> **Task requirements**
In the webinar recap below, which telephone option do callers select on the toll-free helpline?

Did you miss NADTC’s April 12 Disability Sensitivity and the Americans with Disabilities Act Complaint Process webinar? Here you’ll find a recap of the key questions & answers that came out of the webinar. If you’d like to read more answers, particularly those related to service animals, download a copy of the transcript or view the webinar at our YouTube channel.
Still looking for an answer to a question not covered here? Contact Ken Thompson, NADTC Technical Assistance Specialist, at email@example.com or call our toll-free helpline at 866.983.3222 and select option 3.
The following is an excerpt of the Q&A between Carol Wright Kenderdine and Ken Thompson on April 12, 2018 and is for informational purposes. Visit the Federal Transit Administration ADA website for official requirements, circulars, and guidance.
Complaint Process Procedures and Recordkeeping
Q. Regarding ADA regulations and the records for complaints—is that specific to a certain size agency or type or is that all public transportation or all agencies?
A. All agencies, so, yes, it’s not a size. If you are providing service, then you got to have a complaint process in place because you got to remember, the ADA is, in essence, a complaint-driven regulation. There is no other way of tracking things because you are tracking individual instances or—incidents or issues for the most part—and looking at those as far as ADA violations because an ADA violation is something that happens to a person.
Q. Regarding the ADA and the complaint process, is it just about discrimination complaints or all types of complaints?

> **Data rows**

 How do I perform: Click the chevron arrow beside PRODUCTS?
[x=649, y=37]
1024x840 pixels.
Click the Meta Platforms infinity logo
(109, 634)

---

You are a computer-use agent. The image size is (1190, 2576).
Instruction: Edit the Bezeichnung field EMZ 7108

> **Result**
Option 3.